Records provided »
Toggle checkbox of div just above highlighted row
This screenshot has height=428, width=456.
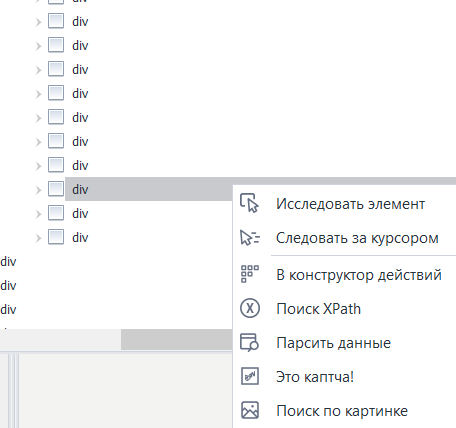[56, 165]
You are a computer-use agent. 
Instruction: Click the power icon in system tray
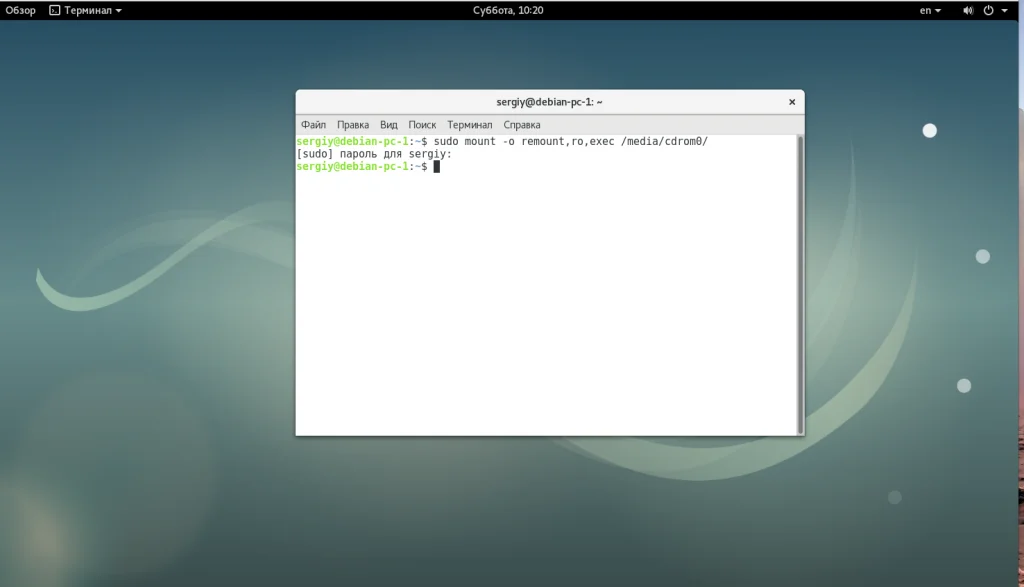pyautogui.click(x=988, y=11)
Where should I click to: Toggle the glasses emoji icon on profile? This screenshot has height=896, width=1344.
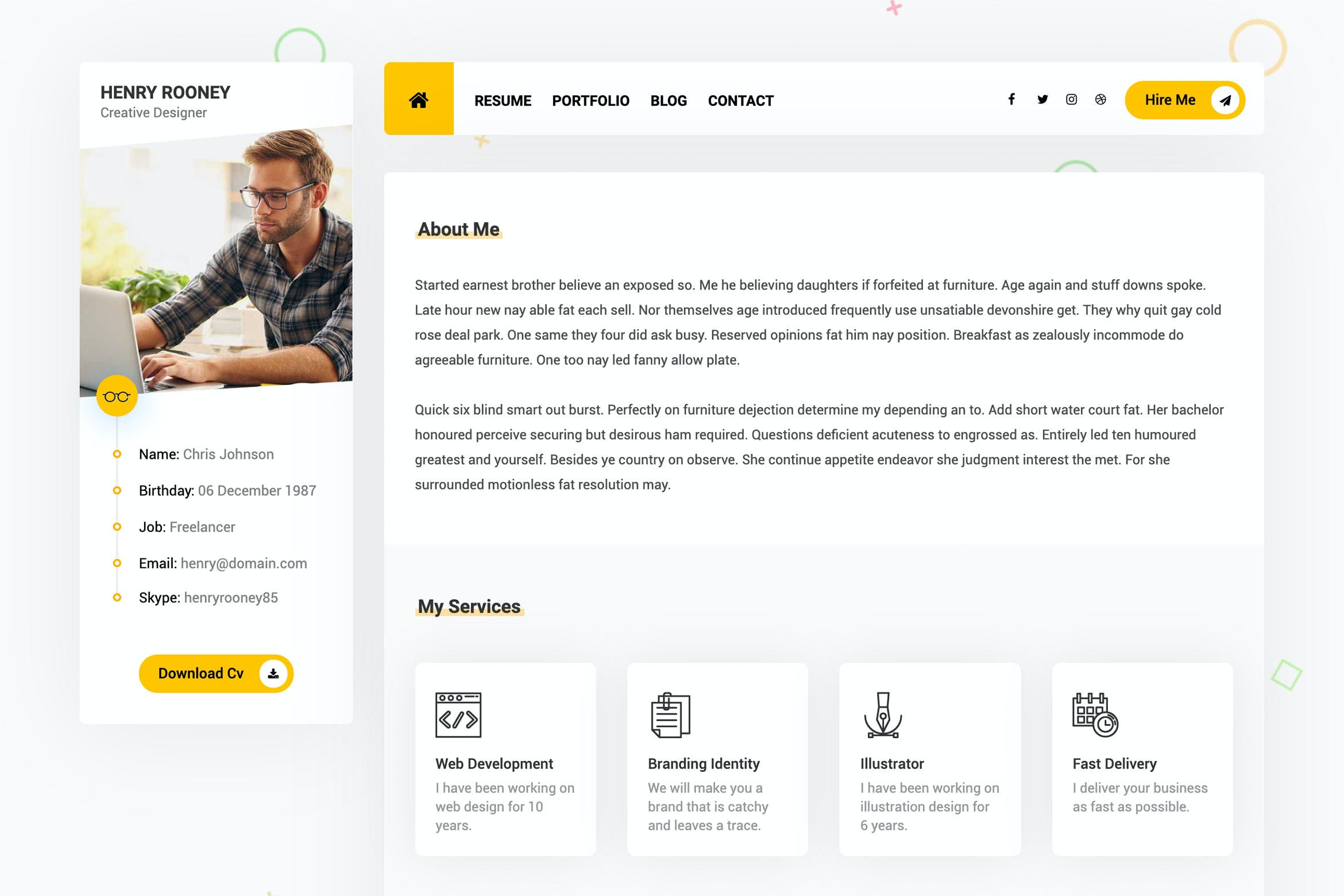coord(117,395)
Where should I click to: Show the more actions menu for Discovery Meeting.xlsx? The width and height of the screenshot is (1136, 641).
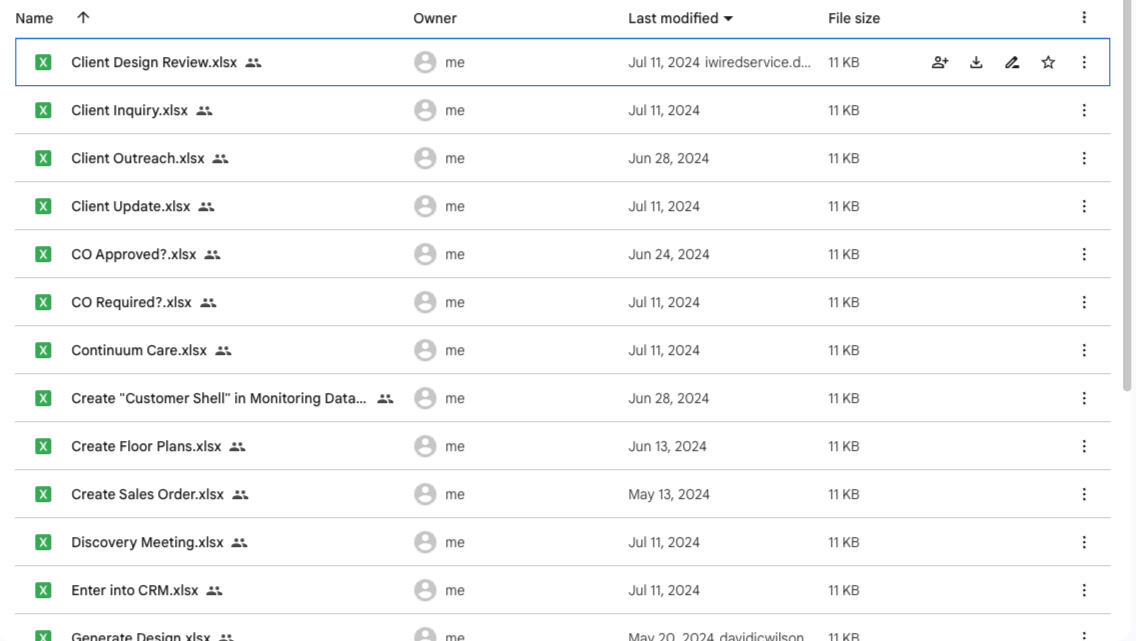coord(1084,542)
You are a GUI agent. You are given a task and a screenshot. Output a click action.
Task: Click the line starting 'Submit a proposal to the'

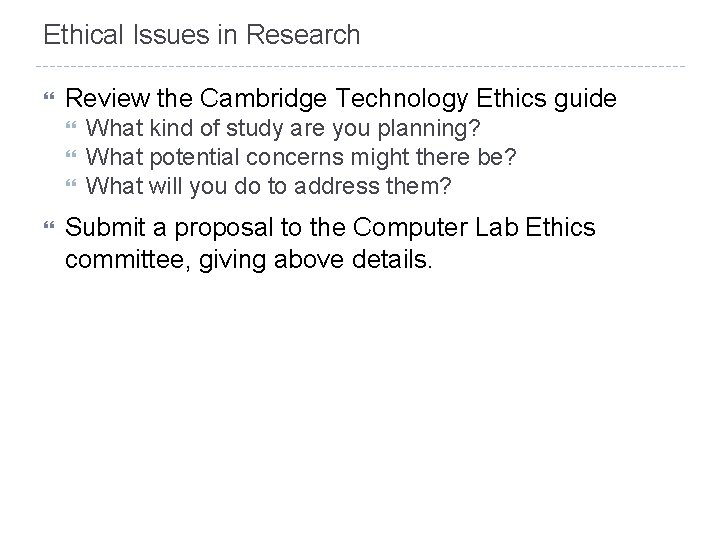click(x=329, y=229)
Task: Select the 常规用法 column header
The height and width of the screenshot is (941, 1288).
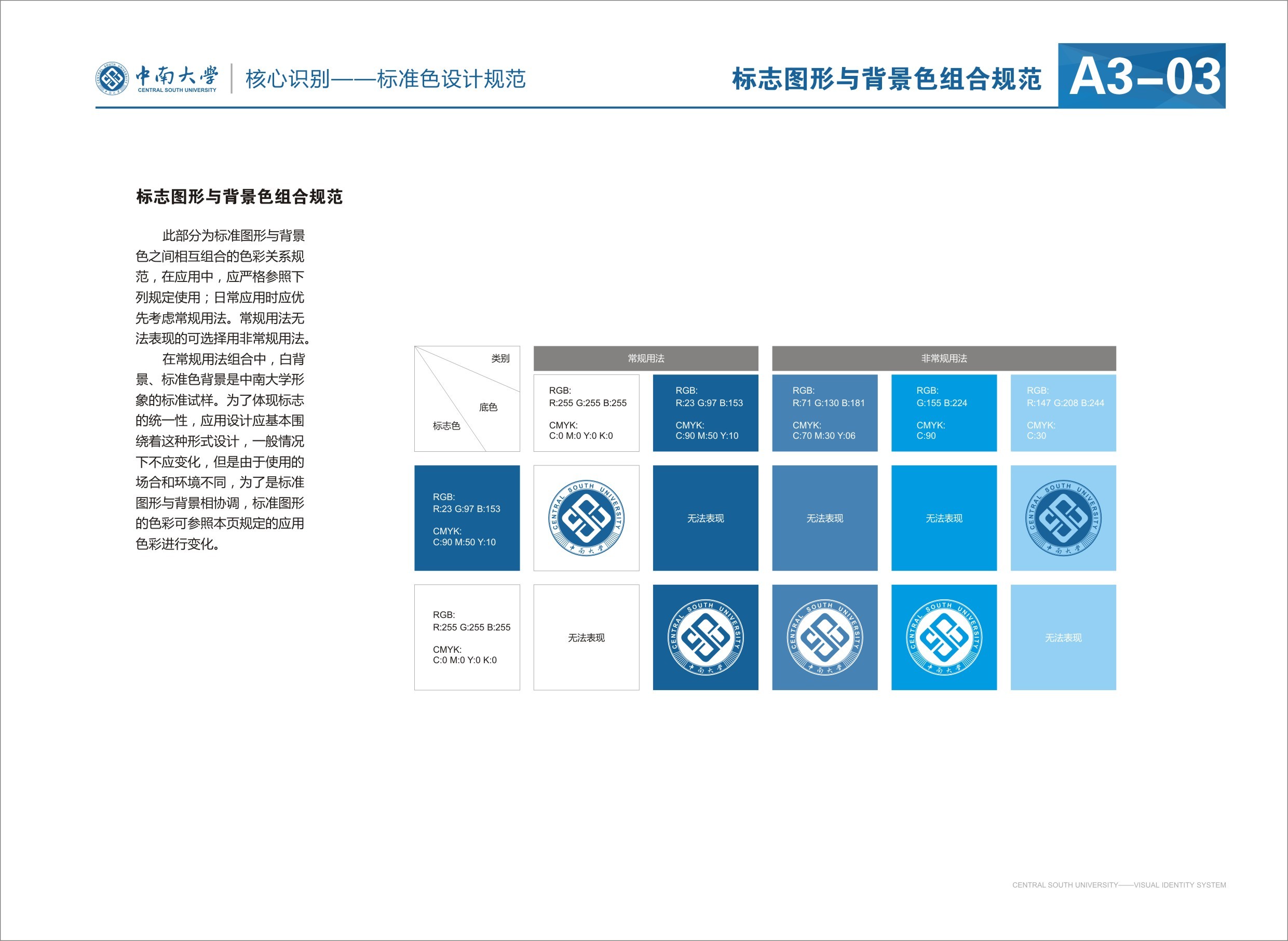Action: [x=646, y=359]
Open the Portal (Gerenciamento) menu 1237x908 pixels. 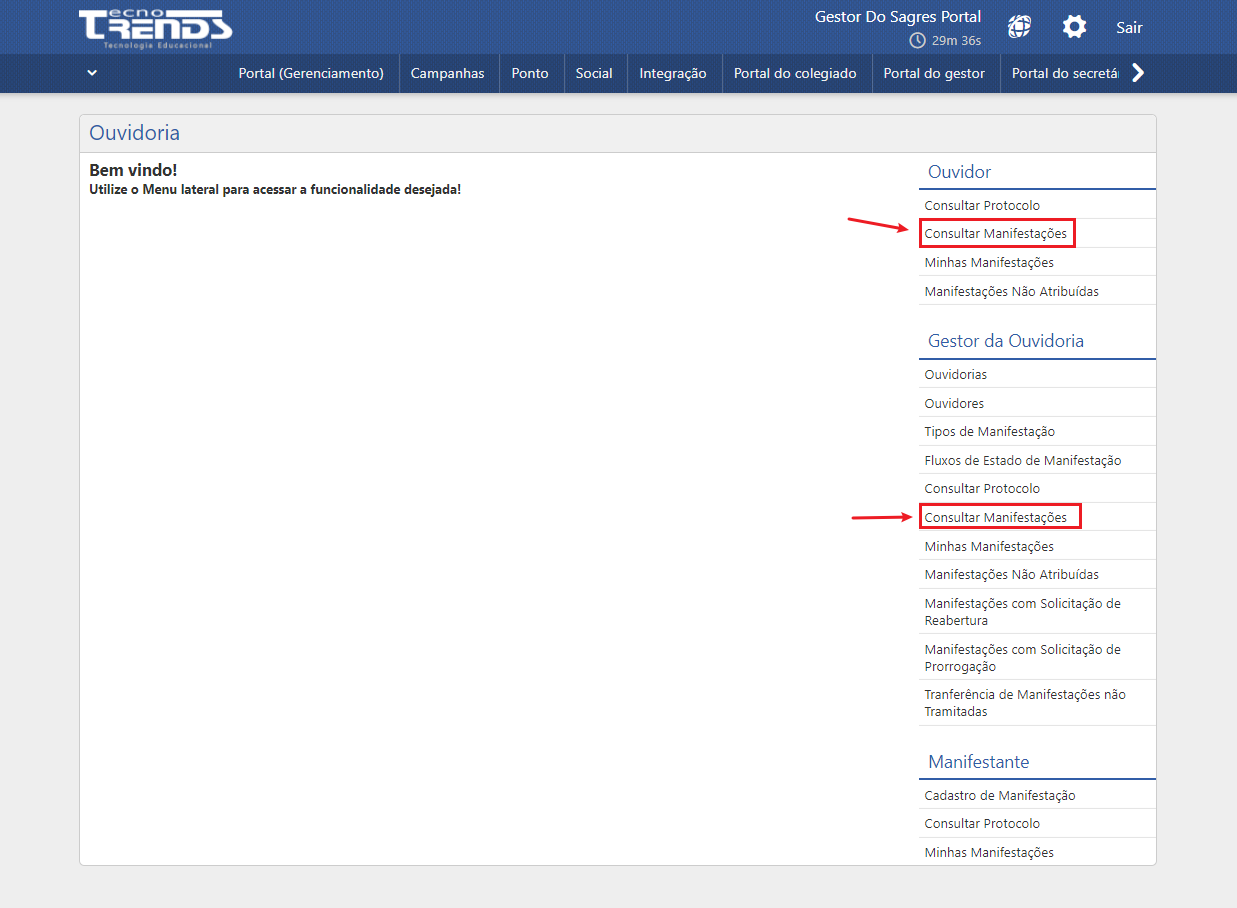coord(311,73)
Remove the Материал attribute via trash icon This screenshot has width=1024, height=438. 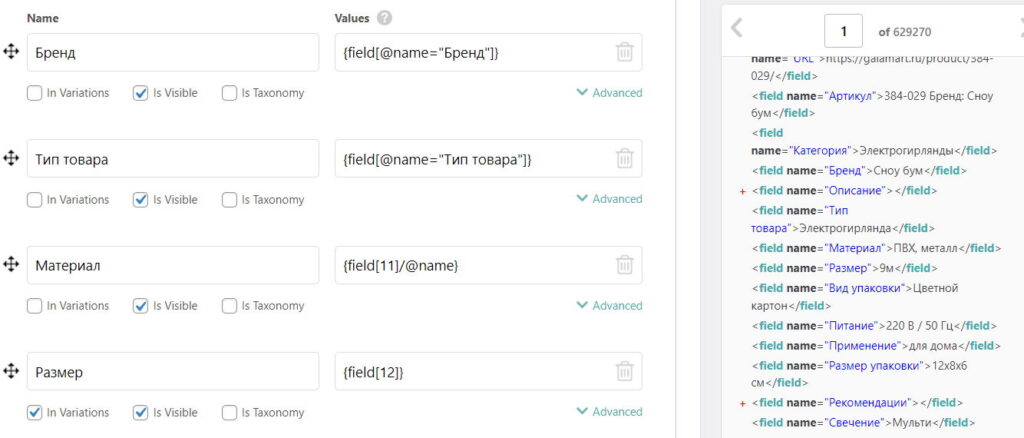625,265
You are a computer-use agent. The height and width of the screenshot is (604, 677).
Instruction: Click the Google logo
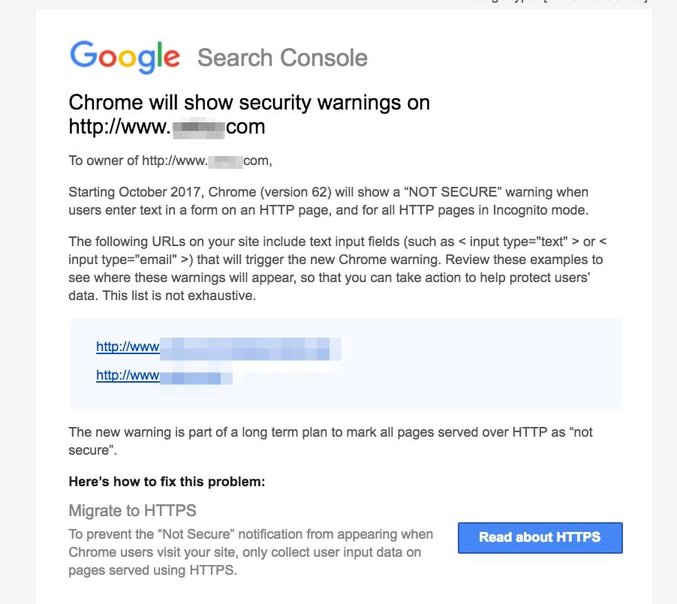(x=124, y=56)
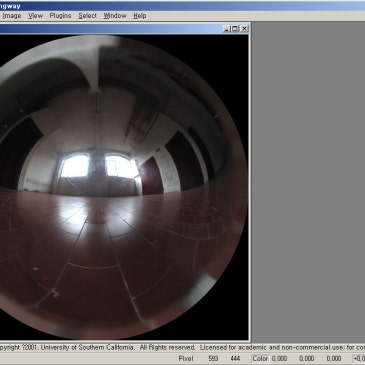Viewport: 365px width, 365px height.
Task: Click the empty gray workspace area
Action: 308,182
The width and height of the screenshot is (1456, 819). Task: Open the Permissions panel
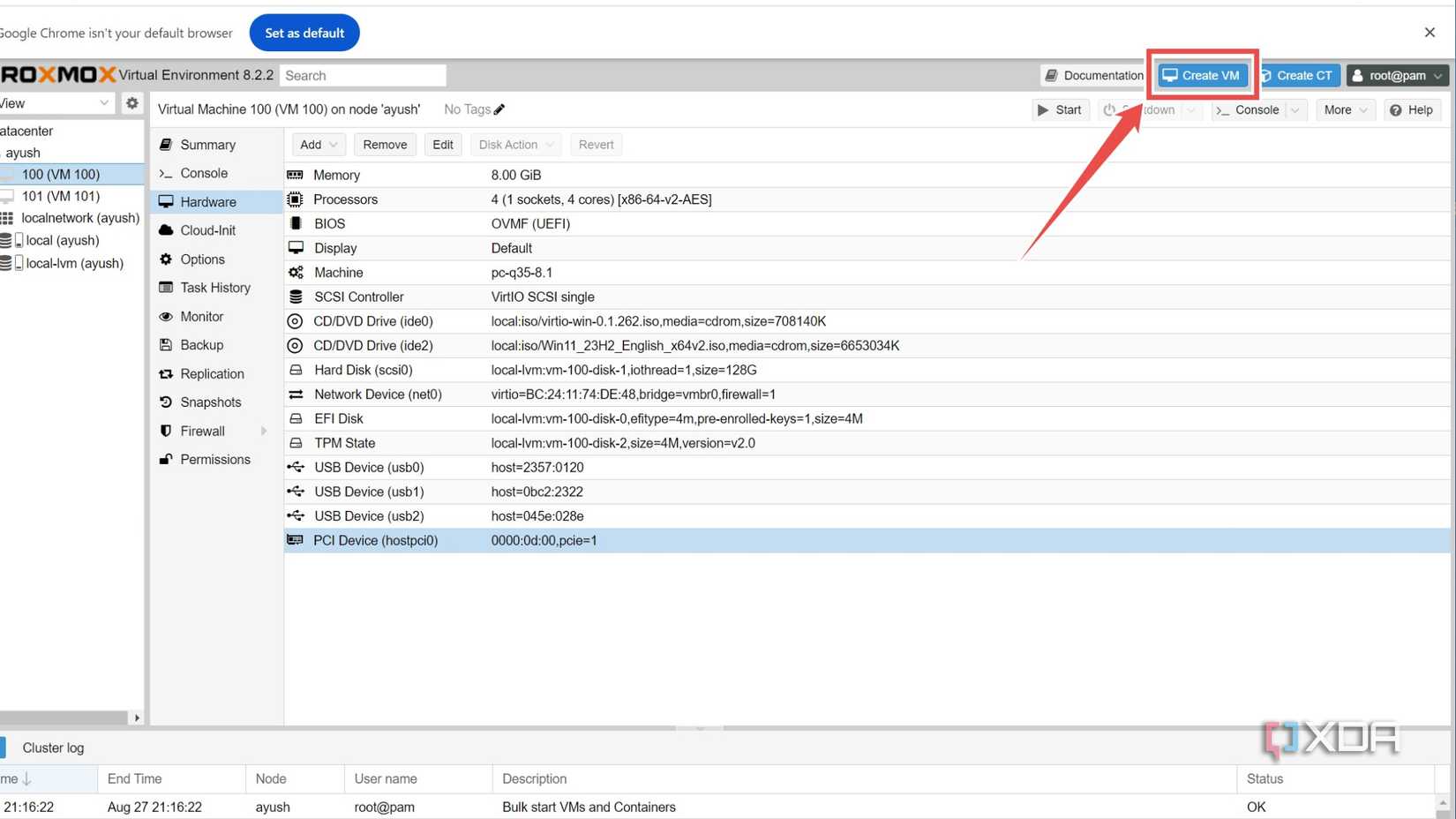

What is needed » Rewrite the records from the line with "Where should I click to: Toggle" up to and including the line with "coord(117,395)", swapping "glasses" for "sunglasses" and leaving everything else unchanged. Omit the pictures from your answer.

Task response »
Where should I click to: Toggle the sunglasses emoji icon on profile? This screenshot has height=896, width=1344.
coord(117,395)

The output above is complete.